晋江文学城
下一章   目录  设置

1、第 1 章 ...

  •   江南道的隆冬,风拂有情,河不成冰。
      道东常州府有一城,名吴郡,地陷长江下游,最是水木丰饶。郡北有处雪檀园,是个及其幽僻处。
      此时,雪檀园内门窗大敞,暖阳斜落明堂。
      绛紫的轻袖下隐着一对如玉藕的白净膀子,仿佛散出一段香,慵懒地托起玛瑙杯吃了口茶。
      此人便是园主人了。
      “你往南边儿打听打听,古滇一带最近不安生,山脚边捡两颗菌子,都有人在背后抡你一铲。”程璧手也不闲,抄起本《春情鸳鸯录》对着李财财的后脑勺一记。

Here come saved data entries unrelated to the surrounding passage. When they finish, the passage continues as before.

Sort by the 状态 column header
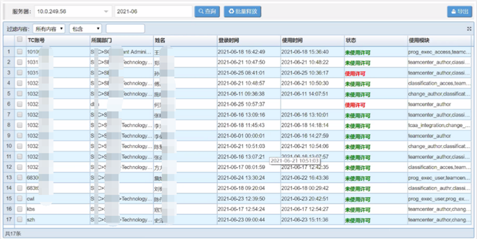This screenshot has height=239, width=477. pos(351,40)
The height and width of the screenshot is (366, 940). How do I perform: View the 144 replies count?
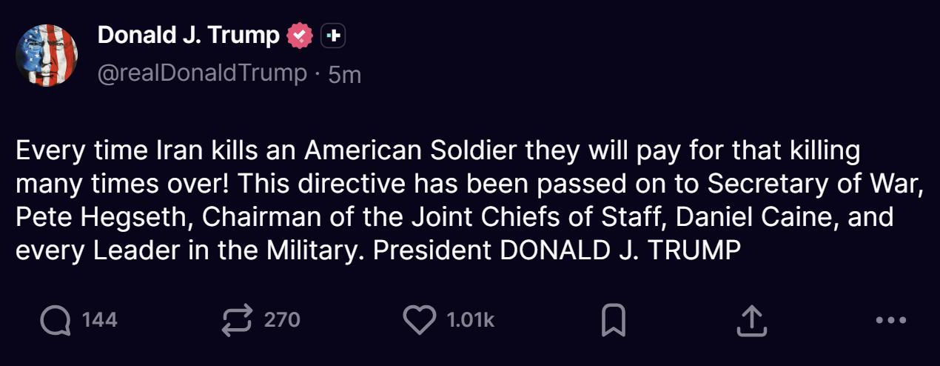pyautogui.click(x=99, y=320)
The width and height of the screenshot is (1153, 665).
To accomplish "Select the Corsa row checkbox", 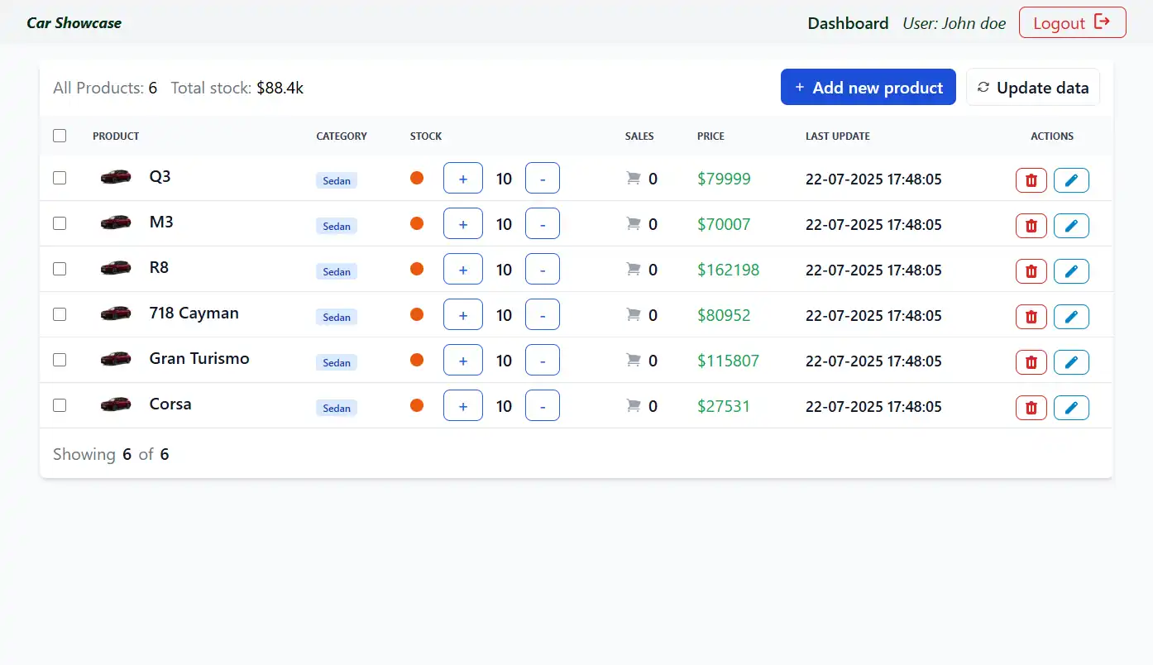I will pyautogui.click(x=59, y=405).
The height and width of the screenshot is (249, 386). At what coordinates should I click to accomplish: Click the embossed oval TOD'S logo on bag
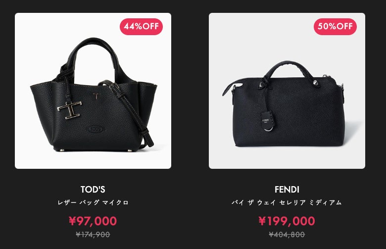point(96,129)
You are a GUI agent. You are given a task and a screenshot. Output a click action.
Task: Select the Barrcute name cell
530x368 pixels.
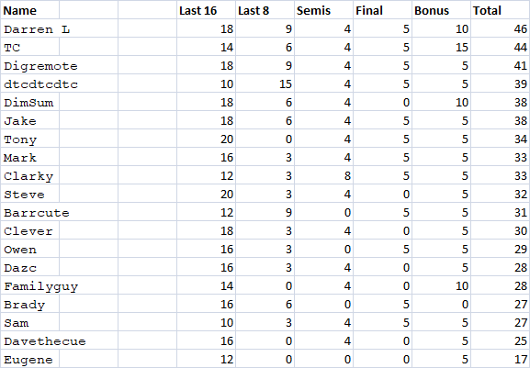pyautogui.click(x=59, y=212)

      李财财伏在程璧的膝盖上,一身灰黄小褂,抱着脑袋直唉哟:“小娘娘,你真是!爹说了后脑勺不能打!”
      “也不重啊…”程璧清了声嗓。
      李财财咬着上嘴唇:“你当然觉着不重…”
      “……”
      程璧不再接俏皮话,转而道:“瞧你这样我也不放心交予你,别一不小心就把命送了…”说罢,面上不忍。
      “这样,你与李伢子一道,扮成流民往古滇走一趟,取到东西先是手抄一份,立马飞鸽送到韶关驿站。真本带在身上,依旧放回去。”
      李财财一脸‘我早知道了还用你说’的表情,摇头晃脑拍胸脯:“我家祖业乃雍朝包到货的翘楚,这些小事儿您别担心,放心交给我,妥当!”
      “你们从龙一脉自是厉害,财财既敢说定,我也不吝啬赏你。此事完毕,许你在我墓中挑一件顽意儿。”
      听程璧一番话,人如其名的李财财马不停蹄收拾包裹,跨出门槛扯嗓一大喊:“爹!!我们快走!!大生意!!!”
      跑得够快,不愧是翘楚。
      过了不久,李伢子一身烂衣烂衫,衣袖裤腿破得丝丝拉拉,肩头系着个白苔色包袱,活脱一副流民模样,牵着李财财来找程璧。
      隔着一道珠帘,朦朦胧胧看不清里头的女子,李伢子俯首:“郡公这次真要和程家断绝来往?”
      话一出口,便知僭越。
      程璧不理论,泡上第二泡嵩山银针,“他们全家,除了小的那几个,都是阴沟里的臭虫,见不得光的混账。与其担着假身份和他们周旋,不如敌在明,我在暗。”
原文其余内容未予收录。